Fall is here, and winter is coming. The days are shorter, the weather is getting colder, and your disposition might be turning, well…less pleasant.
Fall and winter can really take a toll on our moods, making even the warmest personalities turn as chilly as the air outside. It’s getting dark at 5 pm now, and we just want to hunker down and hibernate. Nothing sounds better than snuggling up in front of the TV with a fluffy blanket and some warm cookies. We find ourselves ready to turn in for the night by 7 pm.
The cluster of symptoms including sluggishness, lack of motivation, carbohydrate cravings, and mild depression that is known as the “winter blues” is quite common, especially for those who live in northern climates. It often strikes (or becomes worse) after the hustle and bustle of the holiday season passes because we don’t have parties, shopping, and other activities keeping us occupied.
While the term “winter blues” is sometimes used to refer to Seasonal Affective Disorder (SAD), it is important to understand that they are NOT the same. The winter blues is a subclinical (mild) condition that does not reach the level of a mental illness. SAD is more serious, and is a formally diagnosable form of depression.
The symptoms of SAD include:
- Feeling depressed most of the day, every day
- Feeling hopeless or worthless
- Less energy
- Trouble concentrating
- Greater appetite and/or carbohydrate cravings
- Increased desire to be alone
- Greater need for sleep and/or oversleeping
- Weight gain
Some of symptoms of the winter blues are similar to those of SAD, but are milder. They include a low or sad mood as well as:
- Decreased energy, fatigue
- Change in appetite
- Lack of motivation
If low mood symptoms continue for more than two weeks, and are significantly impairing day-to-day functioning, a healthcare practitioner should be seen for a full depression screening.
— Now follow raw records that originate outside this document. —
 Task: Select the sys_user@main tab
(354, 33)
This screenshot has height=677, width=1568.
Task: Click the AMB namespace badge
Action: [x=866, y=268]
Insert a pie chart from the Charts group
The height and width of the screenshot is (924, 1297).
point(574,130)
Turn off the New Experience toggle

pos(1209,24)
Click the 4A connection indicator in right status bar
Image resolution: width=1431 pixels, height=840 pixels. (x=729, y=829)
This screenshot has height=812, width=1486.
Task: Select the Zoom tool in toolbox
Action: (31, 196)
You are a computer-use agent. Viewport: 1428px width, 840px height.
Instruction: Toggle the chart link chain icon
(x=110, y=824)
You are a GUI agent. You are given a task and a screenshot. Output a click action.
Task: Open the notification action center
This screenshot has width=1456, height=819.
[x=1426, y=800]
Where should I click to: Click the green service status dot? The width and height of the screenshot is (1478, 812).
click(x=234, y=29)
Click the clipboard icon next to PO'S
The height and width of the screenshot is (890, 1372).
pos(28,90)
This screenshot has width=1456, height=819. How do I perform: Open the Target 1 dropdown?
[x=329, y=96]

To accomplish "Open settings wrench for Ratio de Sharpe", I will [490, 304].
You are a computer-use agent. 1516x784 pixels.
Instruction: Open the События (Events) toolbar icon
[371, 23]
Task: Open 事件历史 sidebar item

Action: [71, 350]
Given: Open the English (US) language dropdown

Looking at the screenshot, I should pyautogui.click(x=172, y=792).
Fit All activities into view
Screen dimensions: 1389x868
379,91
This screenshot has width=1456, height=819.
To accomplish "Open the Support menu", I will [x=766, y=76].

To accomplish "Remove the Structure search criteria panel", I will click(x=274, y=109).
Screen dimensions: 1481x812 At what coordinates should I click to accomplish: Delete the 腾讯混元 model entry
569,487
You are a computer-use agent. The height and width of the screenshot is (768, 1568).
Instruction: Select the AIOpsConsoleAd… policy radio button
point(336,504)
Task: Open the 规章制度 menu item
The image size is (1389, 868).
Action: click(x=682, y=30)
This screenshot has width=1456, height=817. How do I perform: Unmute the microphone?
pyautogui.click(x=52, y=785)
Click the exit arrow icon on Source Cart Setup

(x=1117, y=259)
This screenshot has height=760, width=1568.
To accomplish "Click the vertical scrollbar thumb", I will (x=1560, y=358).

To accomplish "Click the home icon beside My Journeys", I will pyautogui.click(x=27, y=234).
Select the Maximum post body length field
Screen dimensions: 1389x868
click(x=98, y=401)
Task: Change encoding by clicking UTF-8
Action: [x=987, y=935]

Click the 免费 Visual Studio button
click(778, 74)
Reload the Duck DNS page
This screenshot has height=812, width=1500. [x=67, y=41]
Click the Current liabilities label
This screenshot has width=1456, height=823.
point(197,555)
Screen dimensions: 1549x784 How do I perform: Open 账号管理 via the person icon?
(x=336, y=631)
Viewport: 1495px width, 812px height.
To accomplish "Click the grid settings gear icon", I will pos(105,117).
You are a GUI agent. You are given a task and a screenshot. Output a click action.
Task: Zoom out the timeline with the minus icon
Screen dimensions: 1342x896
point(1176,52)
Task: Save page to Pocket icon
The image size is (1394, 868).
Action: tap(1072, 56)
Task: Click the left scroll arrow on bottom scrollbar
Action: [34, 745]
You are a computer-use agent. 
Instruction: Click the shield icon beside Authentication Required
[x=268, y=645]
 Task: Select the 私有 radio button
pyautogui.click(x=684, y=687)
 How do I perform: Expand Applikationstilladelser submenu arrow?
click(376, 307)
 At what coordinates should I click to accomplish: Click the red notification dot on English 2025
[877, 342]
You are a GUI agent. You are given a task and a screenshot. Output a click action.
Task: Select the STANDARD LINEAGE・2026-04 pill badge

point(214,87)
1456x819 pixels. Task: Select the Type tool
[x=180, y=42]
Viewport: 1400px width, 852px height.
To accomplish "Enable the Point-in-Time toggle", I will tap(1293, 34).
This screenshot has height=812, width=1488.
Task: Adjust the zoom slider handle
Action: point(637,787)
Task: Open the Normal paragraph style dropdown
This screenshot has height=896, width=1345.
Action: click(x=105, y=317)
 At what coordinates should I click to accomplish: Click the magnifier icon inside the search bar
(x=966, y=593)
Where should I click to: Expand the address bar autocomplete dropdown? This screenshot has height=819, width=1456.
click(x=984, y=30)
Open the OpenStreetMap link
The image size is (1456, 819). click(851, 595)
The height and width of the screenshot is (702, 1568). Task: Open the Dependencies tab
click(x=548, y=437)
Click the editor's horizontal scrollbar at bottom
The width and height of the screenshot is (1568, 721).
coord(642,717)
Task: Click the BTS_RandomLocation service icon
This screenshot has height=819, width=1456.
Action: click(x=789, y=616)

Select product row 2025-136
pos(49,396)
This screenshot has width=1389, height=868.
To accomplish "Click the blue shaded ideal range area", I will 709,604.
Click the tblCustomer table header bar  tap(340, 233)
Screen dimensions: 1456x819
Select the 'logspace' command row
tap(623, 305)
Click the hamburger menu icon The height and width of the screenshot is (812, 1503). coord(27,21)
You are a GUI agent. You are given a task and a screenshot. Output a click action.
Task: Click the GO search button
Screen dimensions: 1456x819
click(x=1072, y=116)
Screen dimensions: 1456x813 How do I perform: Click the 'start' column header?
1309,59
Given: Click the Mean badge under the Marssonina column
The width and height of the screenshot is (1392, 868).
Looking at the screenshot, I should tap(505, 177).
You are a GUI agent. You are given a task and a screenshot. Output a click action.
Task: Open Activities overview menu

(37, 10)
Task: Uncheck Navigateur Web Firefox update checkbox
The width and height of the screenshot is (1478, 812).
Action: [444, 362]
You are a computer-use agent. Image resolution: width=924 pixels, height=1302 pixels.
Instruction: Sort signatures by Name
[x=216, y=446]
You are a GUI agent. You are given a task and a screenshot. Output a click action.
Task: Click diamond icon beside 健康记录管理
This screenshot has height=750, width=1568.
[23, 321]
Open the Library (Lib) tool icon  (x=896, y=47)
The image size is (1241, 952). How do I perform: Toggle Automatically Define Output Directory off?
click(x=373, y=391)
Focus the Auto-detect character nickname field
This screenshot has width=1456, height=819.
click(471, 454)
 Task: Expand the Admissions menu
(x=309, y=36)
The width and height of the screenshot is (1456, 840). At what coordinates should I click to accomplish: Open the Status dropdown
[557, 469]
Fortunately, there are things you can do to brighten your mood, even on the darkest and chilliest of days.
Go outside every day, weather permitting: The effects of daylight still help. Yes, it is cold outside, but look on the bright side: there are less insects to pester you and you won’t be drenched in sweat. Play outside with your children or dogs, if you have them. The cool air will feel refreshing and will perk you up.
Catch some rays: On sunny days, go outside and soak up some of the “Sunshine Vitamin” – Vitamin D. It’s unique in that it is a vitamin AND a hormone your body can make with help from the sun. Research suggests that low levels of vitamin D are associated with mood disorders and depression. Some vitamin D researchers have found that somewhere between 5–30 minutes of sun exposure between 10 AM and 3 PM at least twice a week to the face, arms, legs, or back without sunscreen usually leads to sufficient vitamin D synthesis. Indoor light therapy can help, too.
Get moving: Exercise for at least 30 minutes per day, five days per week. If you have a gym membership, use it! If you don’t, now is the time to consider getting one, but working out in the privacy of your own home is just fine, too.
Listen to music: When you’re feeling down, music can help you feel better. Research suggests the kind of music matters: Classical and meditative sounds seem to be particularly uplifting, but heavy metal and techno can actually make depressive symptoms worse.
Note: The four items listed above can be combined! Go outside and get some fresh air and sun while you walk or run with your favorite tunes.
Brighten up your indoor environment: You aren’t a vampire! Open those blinds and shades and let natural light in. De-clutter your space and add brightly colored objects to create a more cheerful mood.
Eat a healthful diet: This might be challenging during the holiday season, but over-indulgence can sap your energy and make you feel sluggish. Here’s a list of nutrient-rich foods that can boost your mood and energy levels. Try to include some of them in your diet every day. Oh, and don’t make those tasty holiday treats forbidden – that will only make you crave them more. Moderation is key.
Be social: Don’t be a hermit! Stay involved with your social circle and regular activities. Social support is very important, whether it means hosting game night at your house, going ice skating, or meeting friends for coffee at a local cafe.
Keep a consistent sleep schedule: While it is very tempting to stay in your warm, cozy bed on chilly mornings, it is important to try to go to bed and wake up at the same time each day. This trains the body and the mind to get the proper amount of sleep. And, avoiding naps helps to facilitate a set nightly sleep schedule at night.
Help others: Volunteering can help improve your mental health, and some experts say it can help alleviate depressive symptoms. Websites like VolunteerMatch and AllForGood can help you find opportunities to lend a helping hand in your community.
Begin a new project: Organize your bookshelves, drawers, and closets. Donate items you no longer need to your favorite charity, or sell them online.
Learn something new: Have you always wanted to learn how to play guitar, paint, speak French, or write computer programs? Long, cold winter days offer the perfect excuse to stay inside and learn a new skill, or improve upon existing ones.
Remember, you are human and it is normal to experience some blue moods on occasion. But, if you find that you are feeling down on a regular basis, or you think it is possible you or someone you care about has depression, seeking the help of a professional is a good idea.